Abstract

Models of the evolution of virulence have typically focused on increased mortality, one of two negative effects that parasites can inflict on their host. Those that consider the other effect, fecundity reduction, can predict that parasites should completely sterilize their hosts. Although this prediction seems extreme, sterilization features prominently in a fascinating strategy, parasitic castration. Such castration can be accompanied by gigantism (unusually large growth of infected hosts), long infectious periods, and fecundity compensation (where, before heavy parasite burdens ensue, newly infected hosts reproduce earlier/more than they would if not infected).
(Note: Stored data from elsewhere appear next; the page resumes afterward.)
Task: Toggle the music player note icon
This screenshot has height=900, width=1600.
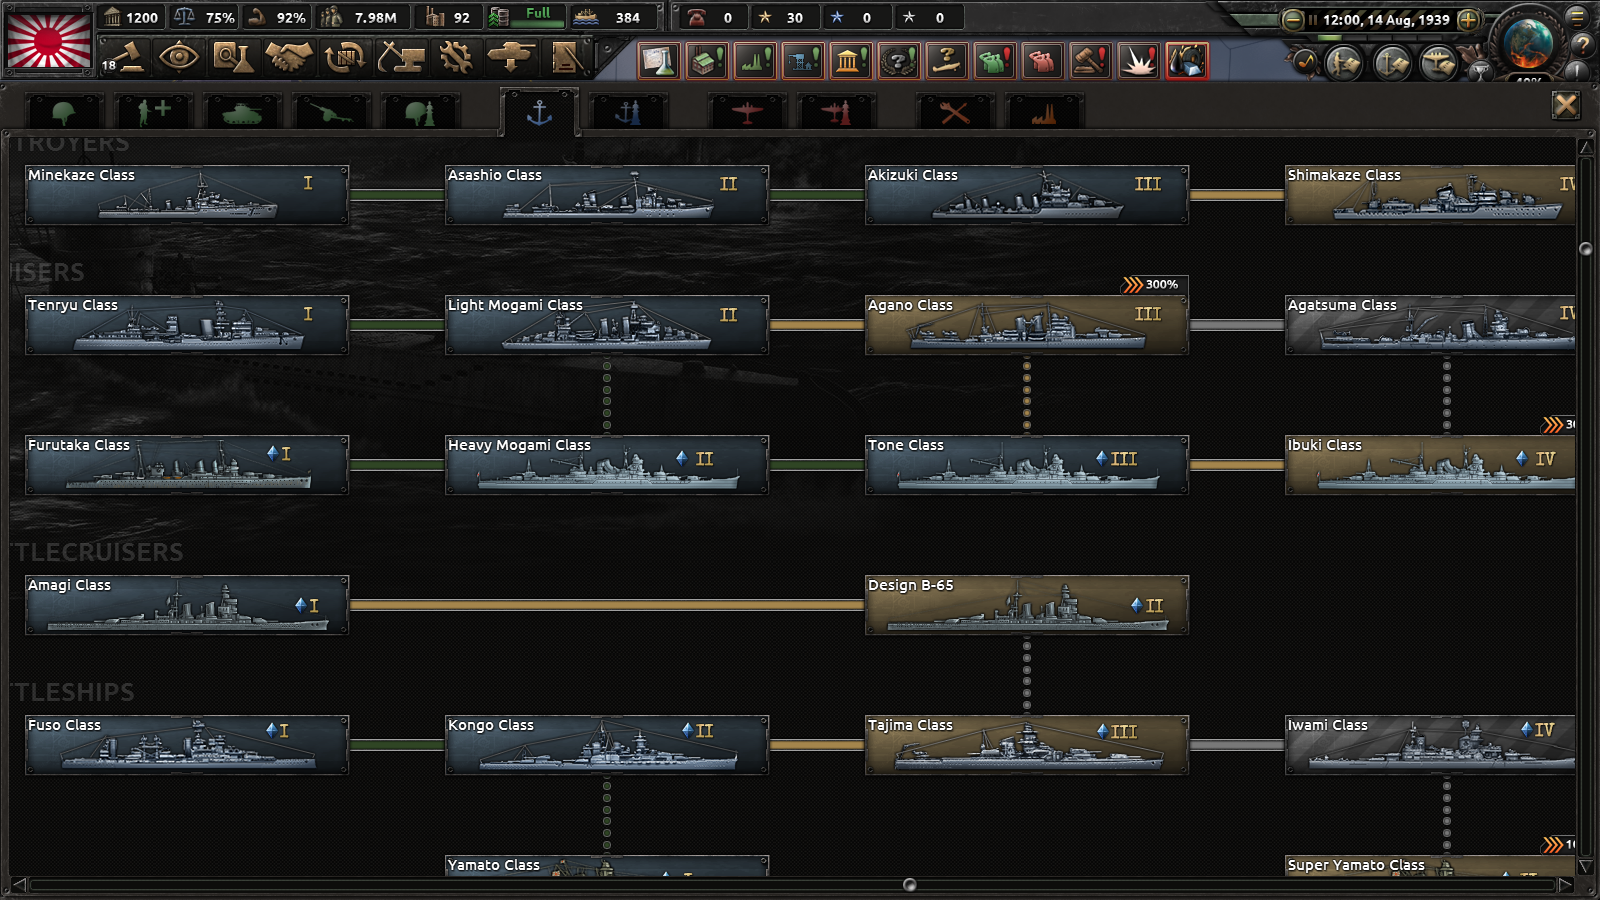Action: coord(1305,63)
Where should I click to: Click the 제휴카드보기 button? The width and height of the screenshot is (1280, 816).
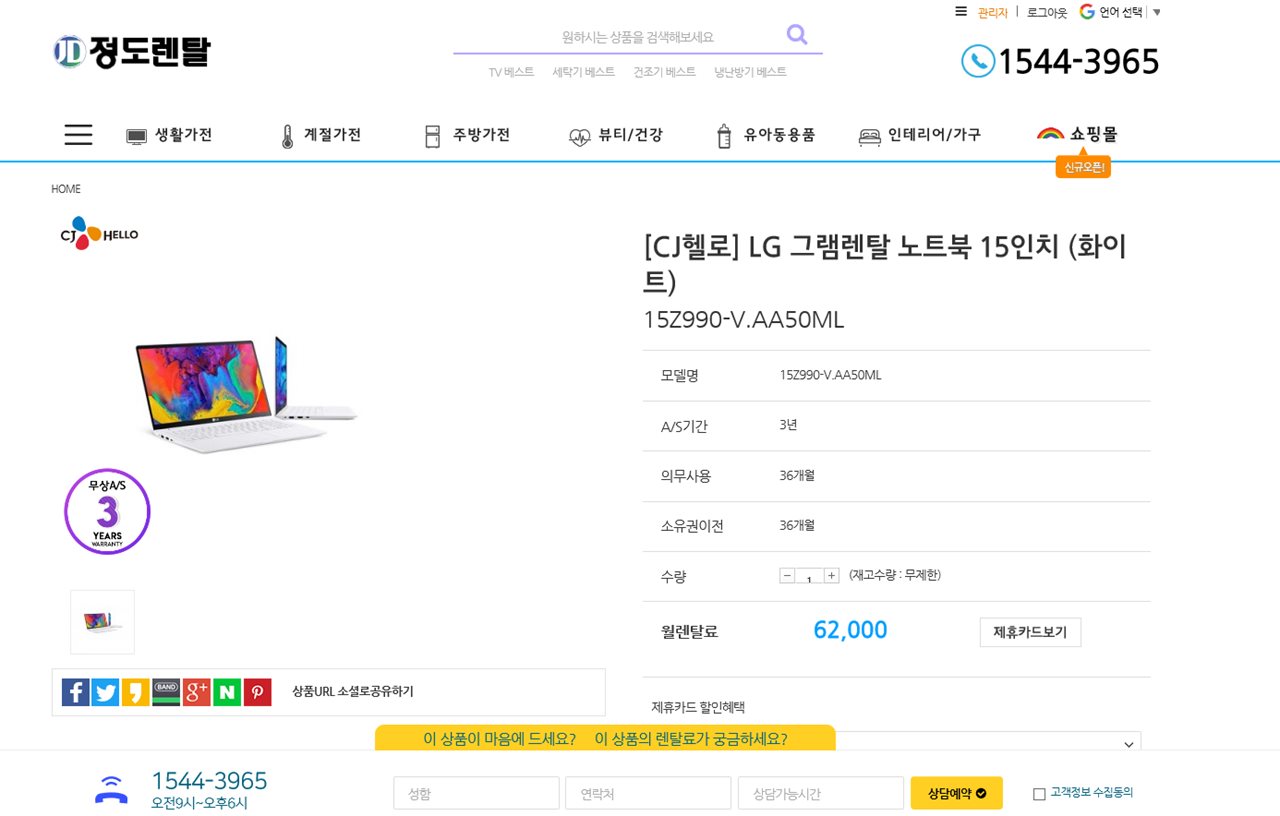1030,632
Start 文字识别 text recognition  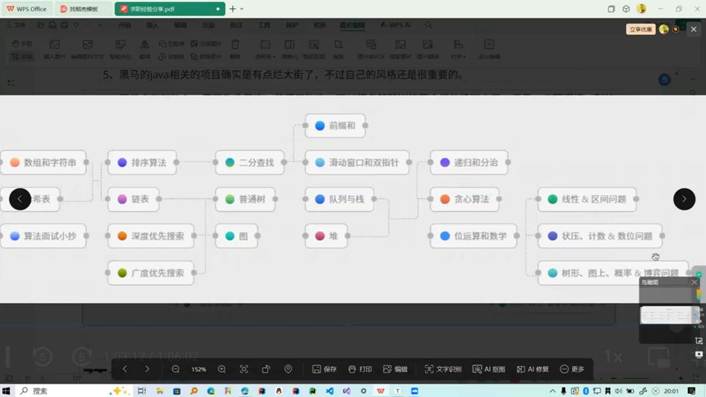(x=443, y=369)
Using a model of dynamic energy budgets (DEB), we show how these results readily emerge, assuming that parasites consume energy reserves of the host. The simple, but mechanistic, DEB model follows energy flow though hosts and parasites, starting with ingestion, and continuing with storage of assimilated energy, and use of those reserves for growth and reproduction, as allocated by the host according to the "κ-rule". Using this model, we compare and contrast two strategies for parasites. "Consumers" only steal energy from their hosts, thereby indirectly altering allocation of energy to growth and reproduction, reducing fecundity, and enhancing mortality. "Castrators" steal energy but also directly modify the scheme by which hosts allocate reserve energy, shunting resources from reproduction to growth. Not surprisingly, the model predicts that this strategy should promote gigantism, but it also forecasts longer infectious periods and fecundity compensation. Thus, commonly observed characteristics of parasitic castration readily emerge from a mechanistic model of energy flow using a minimal number of assumptions. Finally, the DEB model for both "consumers" and "castrators" highlight that variation in resources supplied to hosts promotes variation in virulence in a given host-parasite system, holding all else equal. Such predictions highlight the potential importance of resource ecology for virulence in disease systems.